If there’s one thing Major League Baseball has taught me in the last year and a half, it’s that nothing wins games quite like a formidable, homegrown offensive core. The Astros, Braves, Dodgers, Yankees, and perhaps even the Twins are all guaranteed a playoff spot barely halfway through a season, and it’s almost entirely attributed to what their lineups look like.

The Braves have Freddie Freeman, Ronald Acuna Jr. Ozzie Albies, Austin Riley, and Dansby Swanson – all brought aboard by a gradual and methodical rebuilding process that, all things considered, took off rather early last year. They have a stranglehold over the National League East that is forecast to remain for at least the next three years, and their farm system pitchers are some of the best in the game. The team’s decision to step back after a mediocre 2014 and retool, despite making the playoffs each of the previous two years, is what’s gotten them here.

Back to the Mets, who have played sub-.500 baseball three years in a row despite winning a pennant in 2015. They have Jeff McNeil and Pete Alonso leading an otherwise lukewarm-to-promising offense. Even if Michael Conforto reaches 30 homers, Amed Rosario continues raking, and Brandon Nimmo comes back strong next year, there isn’t nearly enough depth at either the big-league or minor-league levels to guarantee any shot at winning a division between now and 2022.

They have a handful of valuable chips they can trade to make this path easier, just as the Braves and Yankees have. And in fairness, there’s still time to make something out of those opportunities by dealing either Zack Wheeler, Edwin Diaz, Wilson Ramos, or Noah Syndergaard. Unfortunately, trading for Marcus Stroman – however exciting and awesome a pitcher he is – seems completely antithetical to building a sustainable winner.

Never mind that it cost them two pitching prospects – one of whom is only 18 and has already garnered loads of attention in Simeon Woods Richardson. If the Mets cannot find a worthwhile return for Wheeler, they’ve effectively hamstrung themselves to running the whole thing back through the grinder in 2020. They will again go into an offseason “one or two pieces away” despite having one of the worst defenses in baseball and three financial albatrosses in Robinson Cano, Yoenis Cespedes, and Jed Lowrie.

The payroll constrictions will almost certainly force Brodie Van Wagenen to cook up another trade. More talented young players will get launched over the trenches, and nobody will care simply because they’re “not part of the win-now agenda,” even if guys like Woods Richardson, Jarred Kelenic, etc. were barely a year or two away from cracking prospect lists and becoming much more valuable.

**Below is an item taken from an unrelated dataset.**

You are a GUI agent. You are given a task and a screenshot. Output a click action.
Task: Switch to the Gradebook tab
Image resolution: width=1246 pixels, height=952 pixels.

The team will flounder again next year while core offensives run roughshod over their ill-conceived pitching staff. Marcus Stroman may not be part of the problem. Maybe Edwin Diaz won’t be, either.

But the organization’s decision to continue kicking a can down the road and trying to build a winner out of a group that hasn’t won anything meaningful since Barack Obama was president will only further ruin something that, off the heels of last season, looked to have a lot more potential.

The team lacks the foresight to understand what they can build around McNeil, Alonso, deGrom, and perhaps two or three other recurring characters in Conforto, Rosario, and Dominic Smith… and its general manager is too arrogant to understand that losing in the short-term can actually create something beautiful in the long-term.